#### EXERCISE INSTRUCTIONS:
Count the lines in the items below that contain the word "size". Reply with the number alone.
▬▬▬▬▬▬
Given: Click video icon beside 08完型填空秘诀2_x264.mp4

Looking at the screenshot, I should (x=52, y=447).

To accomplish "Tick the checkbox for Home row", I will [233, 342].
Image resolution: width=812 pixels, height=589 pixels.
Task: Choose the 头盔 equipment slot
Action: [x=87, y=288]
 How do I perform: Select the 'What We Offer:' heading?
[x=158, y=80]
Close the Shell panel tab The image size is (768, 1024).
▬▬▬▬▬▬
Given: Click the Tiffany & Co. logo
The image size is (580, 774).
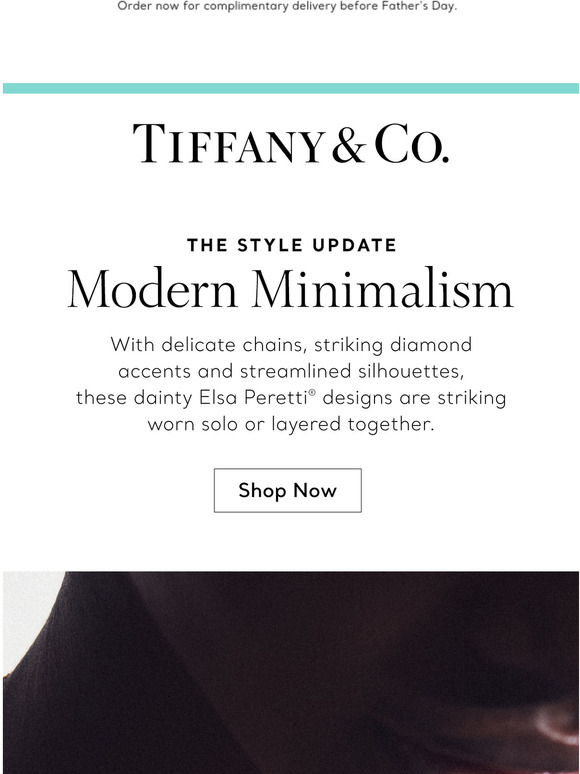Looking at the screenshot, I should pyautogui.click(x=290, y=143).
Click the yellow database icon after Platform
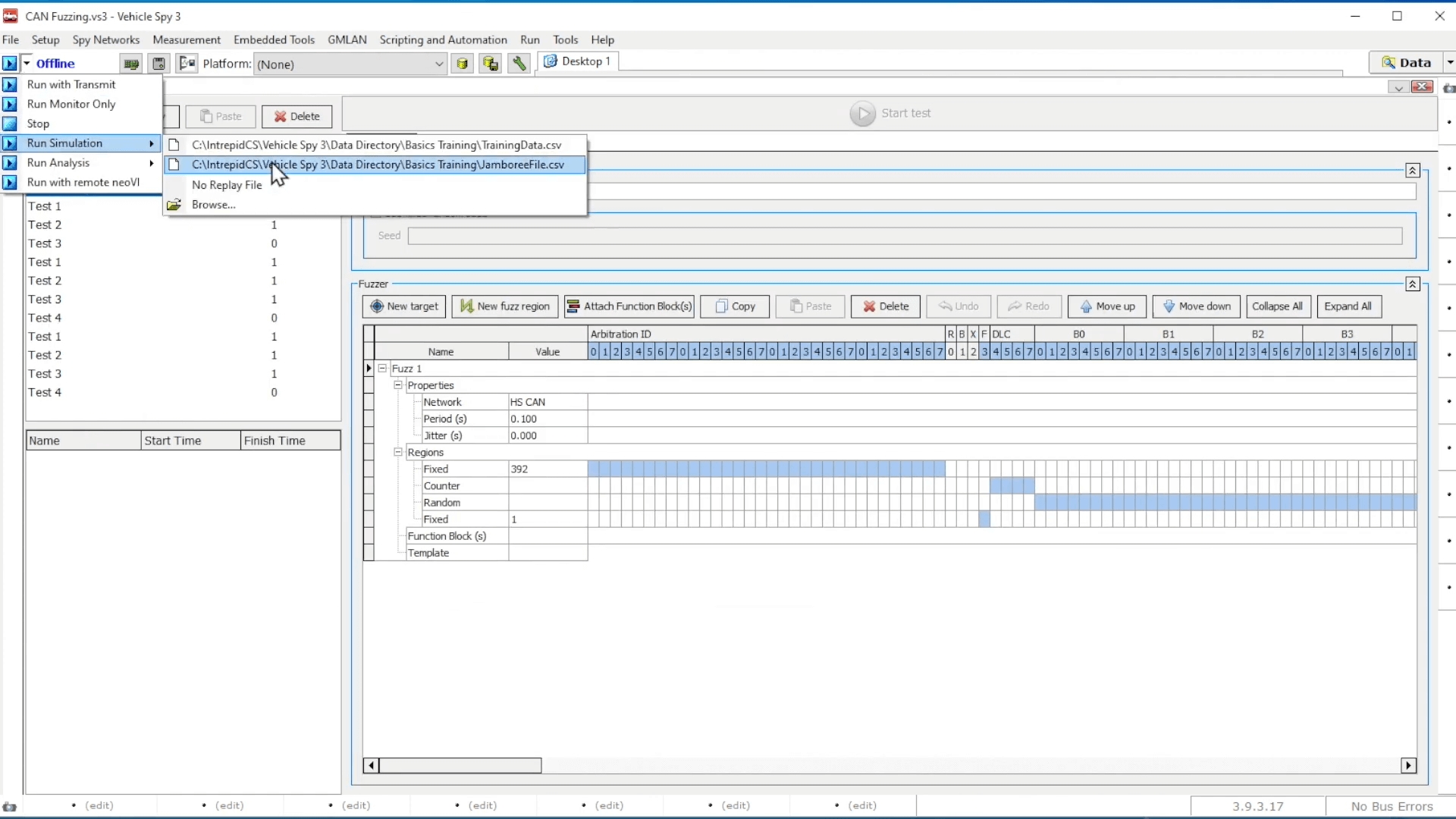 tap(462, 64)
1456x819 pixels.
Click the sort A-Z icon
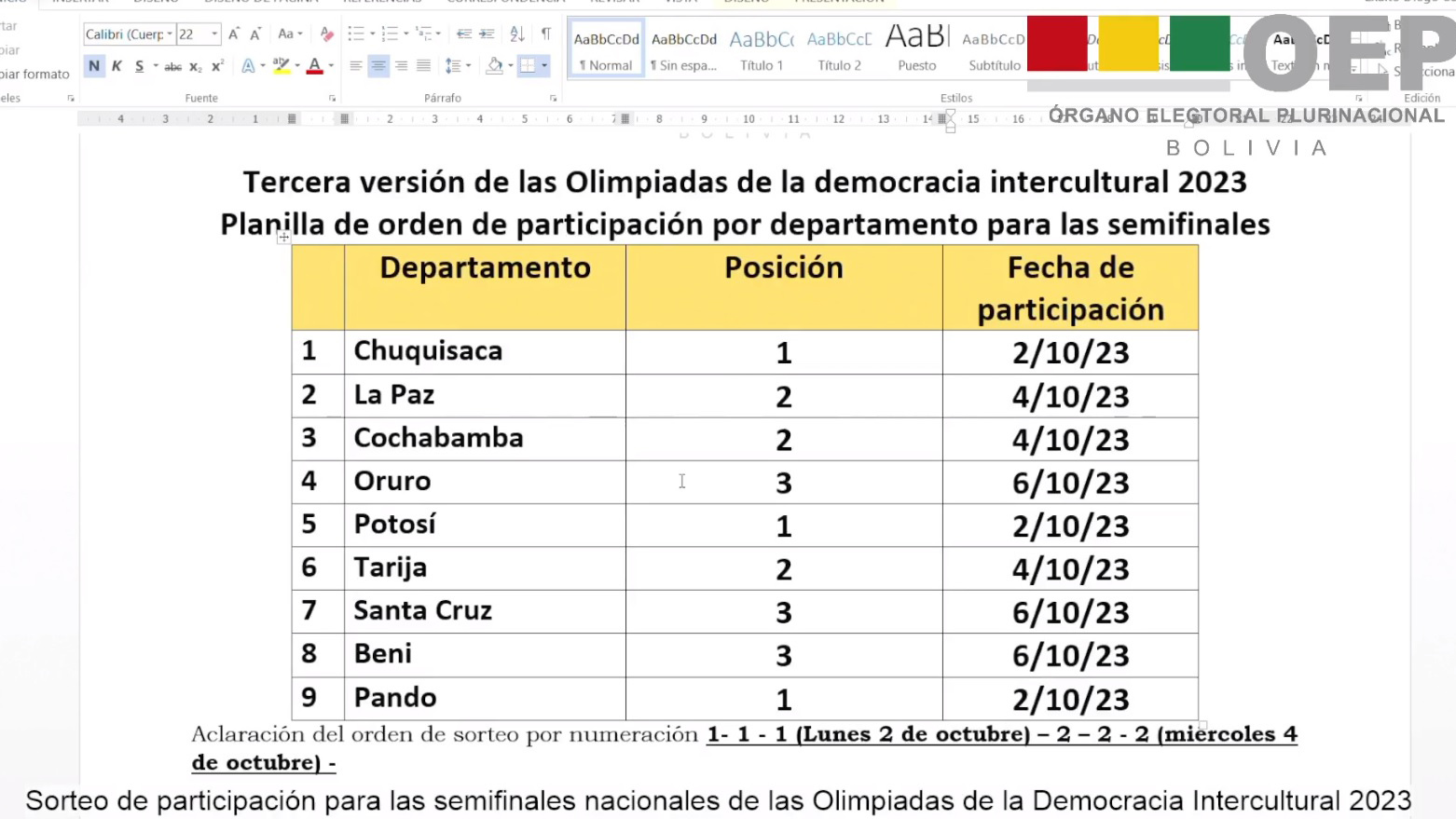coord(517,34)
▬▬▬▬▬▬
#### OUTPUT OF THE TASK:
2